• **EXERCISE INSTRUCTIONS**
Please write back every entry exactly, character for character.

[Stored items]
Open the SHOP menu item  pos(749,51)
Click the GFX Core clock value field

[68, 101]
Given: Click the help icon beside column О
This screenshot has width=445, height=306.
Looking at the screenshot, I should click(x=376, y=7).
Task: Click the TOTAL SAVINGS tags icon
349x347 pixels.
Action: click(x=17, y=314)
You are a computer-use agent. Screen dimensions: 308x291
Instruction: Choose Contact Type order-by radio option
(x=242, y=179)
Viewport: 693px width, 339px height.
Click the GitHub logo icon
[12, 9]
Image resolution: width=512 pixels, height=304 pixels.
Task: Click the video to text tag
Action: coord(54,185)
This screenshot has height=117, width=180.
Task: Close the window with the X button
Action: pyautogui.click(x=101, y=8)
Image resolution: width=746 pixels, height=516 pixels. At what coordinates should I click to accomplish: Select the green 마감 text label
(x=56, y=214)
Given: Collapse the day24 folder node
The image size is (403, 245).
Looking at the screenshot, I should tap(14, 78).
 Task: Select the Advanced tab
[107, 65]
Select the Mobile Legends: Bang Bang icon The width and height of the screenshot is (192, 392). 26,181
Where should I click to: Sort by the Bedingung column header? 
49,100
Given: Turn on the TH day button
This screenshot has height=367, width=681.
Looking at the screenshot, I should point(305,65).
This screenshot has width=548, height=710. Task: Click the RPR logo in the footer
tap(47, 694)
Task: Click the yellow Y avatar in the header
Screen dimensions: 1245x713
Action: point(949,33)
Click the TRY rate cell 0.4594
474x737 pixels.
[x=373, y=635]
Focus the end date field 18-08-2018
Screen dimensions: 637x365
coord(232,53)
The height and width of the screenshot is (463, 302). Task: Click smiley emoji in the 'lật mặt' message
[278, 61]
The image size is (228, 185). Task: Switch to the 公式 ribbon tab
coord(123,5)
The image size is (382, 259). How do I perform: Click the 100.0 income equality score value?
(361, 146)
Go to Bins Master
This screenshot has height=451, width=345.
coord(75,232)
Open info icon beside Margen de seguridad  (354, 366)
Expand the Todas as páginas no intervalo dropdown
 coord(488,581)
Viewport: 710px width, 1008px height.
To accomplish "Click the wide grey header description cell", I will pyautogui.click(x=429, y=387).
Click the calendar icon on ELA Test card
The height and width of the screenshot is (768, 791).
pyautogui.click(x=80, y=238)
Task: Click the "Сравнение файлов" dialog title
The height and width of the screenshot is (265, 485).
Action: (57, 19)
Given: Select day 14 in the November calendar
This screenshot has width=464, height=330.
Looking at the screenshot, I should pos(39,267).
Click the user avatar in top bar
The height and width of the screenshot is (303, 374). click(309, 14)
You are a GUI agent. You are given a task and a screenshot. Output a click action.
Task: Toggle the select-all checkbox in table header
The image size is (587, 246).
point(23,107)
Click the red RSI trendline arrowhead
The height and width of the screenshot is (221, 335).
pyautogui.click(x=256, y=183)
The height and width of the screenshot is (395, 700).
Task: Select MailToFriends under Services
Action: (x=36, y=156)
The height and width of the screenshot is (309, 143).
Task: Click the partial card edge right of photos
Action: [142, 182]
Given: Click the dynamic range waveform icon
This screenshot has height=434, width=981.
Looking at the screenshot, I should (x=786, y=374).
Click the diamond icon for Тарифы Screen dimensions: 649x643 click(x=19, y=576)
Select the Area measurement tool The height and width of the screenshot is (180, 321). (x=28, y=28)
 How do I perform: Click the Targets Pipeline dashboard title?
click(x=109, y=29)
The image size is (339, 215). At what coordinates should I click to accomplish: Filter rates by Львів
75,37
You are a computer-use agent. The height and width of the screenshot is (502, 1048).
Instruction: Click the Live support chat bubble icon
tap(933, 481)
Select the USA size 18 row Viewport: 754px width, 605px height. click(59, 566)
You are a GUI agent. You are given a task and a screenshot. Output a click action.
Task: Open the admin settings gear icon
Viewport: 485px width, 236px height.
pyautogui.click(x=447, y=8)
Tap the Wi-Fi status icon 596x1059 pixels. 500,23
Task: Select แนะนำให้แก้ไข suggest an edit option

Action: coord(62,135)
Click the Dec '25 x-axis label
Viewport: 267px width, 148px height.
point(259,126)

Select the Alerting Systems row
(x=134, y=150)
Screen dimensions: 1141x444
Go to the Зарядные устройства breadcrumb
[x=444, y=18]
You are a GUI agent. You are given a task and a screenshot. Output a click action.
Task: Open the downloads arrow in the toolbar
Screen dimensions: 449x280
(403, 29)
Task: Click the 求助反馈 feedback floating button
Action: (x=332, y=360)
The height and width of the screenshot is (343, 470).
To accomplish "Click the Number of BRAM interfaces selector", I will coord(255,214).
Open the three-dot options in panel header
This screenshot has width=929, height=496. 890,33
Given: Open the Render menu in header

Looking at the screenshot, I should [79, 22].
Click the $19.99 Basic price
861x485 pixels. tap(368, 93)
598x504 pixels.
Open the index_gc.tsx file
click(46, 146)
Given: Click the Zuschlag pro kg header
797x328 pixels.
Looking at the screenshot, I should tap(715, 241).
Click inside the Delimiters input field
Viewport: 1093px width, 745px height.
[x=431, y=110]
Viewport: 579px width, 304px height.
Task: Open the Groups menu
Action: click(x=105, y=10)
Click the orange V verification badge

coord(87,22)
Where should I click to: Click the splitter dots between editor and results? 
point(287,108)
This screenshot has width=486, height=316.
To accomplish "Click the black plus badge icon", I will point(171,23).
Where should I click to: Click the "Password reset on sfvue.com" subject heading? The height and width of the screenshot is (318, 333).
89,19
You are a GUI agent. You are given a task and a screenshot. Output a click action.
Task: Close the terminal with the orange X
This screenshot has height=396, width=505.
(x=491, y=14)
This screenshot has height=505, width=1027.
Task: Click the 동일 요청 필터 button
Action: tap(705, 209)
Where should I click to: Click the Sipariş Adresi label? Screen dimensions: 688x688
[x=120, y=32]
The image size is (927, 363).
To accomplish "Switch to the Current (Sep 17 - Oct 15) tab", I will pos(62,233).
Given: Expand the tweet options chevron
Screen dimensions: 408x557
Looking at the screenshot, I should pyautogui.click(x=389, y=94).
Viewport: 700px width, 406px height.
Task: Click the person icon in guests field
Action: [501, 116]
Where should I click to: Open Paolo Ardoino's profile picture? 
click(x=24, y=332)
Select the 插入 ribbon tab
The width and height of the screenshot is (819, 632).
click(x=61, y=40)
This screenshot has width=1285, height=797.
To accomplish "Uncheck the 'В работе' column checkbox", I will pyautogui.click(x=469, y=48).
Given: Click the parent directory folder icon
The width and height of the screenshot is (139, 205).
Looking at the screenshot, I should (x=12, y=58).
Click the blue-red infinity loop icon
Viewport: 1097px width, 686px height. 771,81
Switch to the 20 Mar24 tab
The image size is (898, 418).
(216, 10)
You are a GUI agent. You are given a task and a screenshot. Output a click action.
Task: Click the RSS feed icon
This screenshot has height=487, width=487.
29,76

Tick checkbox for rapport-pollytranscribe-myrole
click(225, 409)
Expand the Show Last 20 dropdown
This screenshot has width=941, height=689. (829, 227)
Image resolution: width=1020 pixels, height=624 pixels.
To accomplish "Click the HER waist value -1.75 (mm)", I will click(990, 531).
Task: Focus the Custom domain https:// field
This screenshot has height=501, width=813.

• **RESPONSE AREA**
Open the SHOP menu item  pos(749,51)
Click the GFX Core clock value field

[68, 101]
Given: Click the help icon beside column О
This screenshot has width=445, height=306.
Looking at the screenshot, I should click(x=376, y=7).
Task: Click the TOTAL SAVINGS tags icon
349x347 pixels.
Action: click(x=17, y=314)
You are a computer-use agent. Screen dimensions: 308x291
Instruction: Choose Contact Type order-by radio option
(x=242, y=179)
Viewport: 693px width, 339px height.
Click the GitHub logo icon
[12, 9]
Image resolution: width=512 pixels, height=304 pixels.
Task: Click the video to text tag
Action: coord(54,185)
This screenshot has height=117, width=180.
Task: Close the window with the X button
Action: pyautogui.click(x=101, y=8)
Image resolution: width=746 pixels, height=516 pixels. At what coordinates should I click to accomplish: Select the green 마감 text label
(x=56, y=214)
Given: Collapse the day24 folder node
The image size is (403, 245).
Looking at the screenshot, I should tap(14, 78).
 Task: Select the Advanced tab
[107, 65]
Select the Mobile Legends: Bang Bang icon The width and height of the screenshot is (192, 392). 26,181
Where should I click to: Sort by the Bedingung column header? 
49,100
Given: Turn on the TH day button
This screenshot has height=367, width=681.
Looking at the screenshot, I should point(305,65).
This screenshot has width=548, height=710. Task: Click the RPR logo in the footer
tap(47, 694)
Task: Click the yellow Y avatar in the header
Screen dimensions: 1245x713
Action: point(949,33)
Click the TRY rate cell 0.4594
474x737 pixels.
[x=373, y=635]
Focus the end date field 18-08-2018
Screen dimensions: 637x365
coord(232,53)
The height and width of the screenshot is (463, 302). Task: Click smiley emoji in the 'lật mặt' message
[278, 61]
The image size is (228, 185). Task: Switch to the 公式 ribbon tab
coord(123,5)
The image size is (382, 259). How do I perform: Click the 100.0 income equality score value?
(361, 146)
Go to Bins Master
This screenshot has height=451, width=345.
coord(75,232)
Open info icon beside Margen de seguridad  (354, 366)
Expand the Todas as páginas no intervalo dropdown
 coord(488,581)
Viewport: 710px width, 1008px height.
To accomplish "Click the wide grey header description cell", I will pyautogui.click(x=429, y=387).
Click the calendar icon on ELA Test card
The height and width of the screenshot is (768, 791).
pyautogui.click(x=80, y=238)
Task: Click the "Сравнение файлов" dialog title
The height and width of the screenshot is (265, 485).
Action: (57, 19)
Given: Select day 14 in the November calendar
This screenshot has width=464, height=330.
Looking at the screenshot, I should pos(39,267).
Click the user avatar in top bar
The height and width of the screenshot is (303, 374). click(309, 14)
You are a GUI agent. You are given a task and a screenshot. Output a click action.
Task: Toggle the select-all checkbox in table header
The image size is (587, 246).
point(23,107)
Click the red RSI trendline arrowhead
The height and width of the screenshot is (221, 335).
pyautogui.click(x=256, y=183)
The height and width of the screenshot is (395, 700).
Task: Select MailToFriends under Services
Action: (x=36, y=156)
The height and width of the screenshot is (309, 143).
Task: Click the partial card edge right of photos
Action: [142, 182]
Given: Click the dynamic range waveform icon
This screenshot has height=434, width=981.
Looking at the screenshot, I should (x=786, y=374).
Click the diamond icon for Тарифы Screen dimensions: 649x643 click(x=19, y=576)
Select the Area measurement tool The height and width of the screenshot is (180, 321). (x=28, y=28)
 How do I perform: Click the Targets Pipeline dashboard title?
click(x=109, y=29)
The image size is (339, 215). At what coordinates should I click to accomplish: Filter rates by Львів
75,37
You are a computer-use agent. The height and width of the screenshot is (502, 1048).
Instruction: Click the Live support chat bubble icon
tap(933, 481)
Select the USA size 18 row Viewport: 754px width, 605px height. click(59, 566)
You are a GUI agent. You are given a task and a screenshot. Output a click action.
Task: Open the admin settings gear icon
Viewport: 485px width, 236px height.
pyautogui.click(x=447, y=8)
Tap the Wi-Fi status icon 596x1059 pixels. 500,23
Task: Select แนะนำให้แก้ไข suggest an edit option

Action: coord(62,135)
Click the Dec '25 x-axis label
Viewport: 267px width, 148px height.
point(259,126)

Select the Alerting Systems row
(x=134, y=150)
Screen dimensions: 1141x444
Go to the Зарядные устройства breadcrumb
[x=444, y=18]
You are a GUI agent. You are given a task and a screenshot. Output a click action.
Task: Open the downloads arrow in the toolbar
Screen dimensions: 449x280
(403, 29)
Task: Click the 求助反馈 feedback floating button
Action: (x=332, y=360)
The height and width of the screenshot is (343, 470).
To accomplish "Click the Number of BRAM interfaces selector", I will coord(255,214).
Open the three-dot options in panel header
This screenshot has width=929, height=496. 890,33
Given: Open the Render menu in header

Looking at the screenshot, I should [79, 22].
Click the $19.99 Basic price
861x485 pixels. tap(368, 93)
598x504 pixels.
Open the index_gc.tsx file
click(46, 146)
Given: Click the Zuschlag pro kg header
797x328 pixels.
Looking at the screenshot, I should tap(715, 241).
Click inside the Delimiters input field
Viewport: 1093px width, 745px height.
[x=431, y=110]
Viewport: 579px width, 304px height.
Task: Open the Groups menu
Action: click(x=105, y=10)
Click the orange V verification badge

coord(87,22)
Where should I click to: Click the splitter dots between editor and results? 
point(287,108)
This screenshot has width=486, height=316.
To accomplish "Click the black plus badge icon", I will point(171,23).
Where should I click to: Click the "Password reset on sfvue.com" subject heading? The height and width of the screenshot is (318, 333).
89,19
You are a GUI agent. You are given a task and a screenshot. Output a click action.
Task: Close the terminal with the orange X
This screenshot has height=396, width=505.
(x=491, y=14)
This screenshot has height=505, width=1027.
Task: Click the 동일 요청 필터 button
Action: tap(705, 209)
Where should I click to: Click the Sipariş Adresi label? Screen dimensions: 688x688
[x=120, y=32]
The image size is (927, 363).
To accomplish "Switch to the Current (Sep 17 - Oct 15) tab", I will pos(62,233).
Given: Expand the tweet options chevron
Screen dimensions: 408x557
Looking at the screenshot, I should pyautogui.click(x=389, y=94).
Viewport: 700px width, 406px height.
Task: Click the person icon in guests field
Action: [501, 116]
Where should I click to: Open Paolo Ardoino's profile picture? 
click(x=24, y=332)
Select the 插入 ribbon tab
The width and height of the screenshot is (819, 632).
click(x=61, y=40)
This screenshot has width=1285, height=797.
To accomplish "Uncheck the 'В работе' column checkbox", I will pyautogui.click(x=469, y=48).
Given: Click the parent directory folder icon
The width and height of the screenshot is (139, 205).
Looking at the screenshot, I should (x=12, y=58).
Click the blue-red infinity loop icon
Viewport: 1097px width, 686px height. 771,81
Switch to the 20 Mar24 tab
The image size is (898, 418).
(216, 10)
You are a GUI agent. You are given a task and a screenshot. Output a click action.
Task: Click the RSS feed icon
This screenshot has height=487, width=487.
29,76

Tick checkbox for rapport-pollytranscribe-myrole
click(225, 409)
Expand the Show Last 20 dropdown
This screenshot has width=941, height=689. (829, 227)
Image resolution: width=1020 pixels, height=624 pixels.
To accomplish "Click the HER waist value -1.75 (mm)", I will click(990, 531).
Task: Focus the Custom domain https:// field
This screenshot has height=501, width=813.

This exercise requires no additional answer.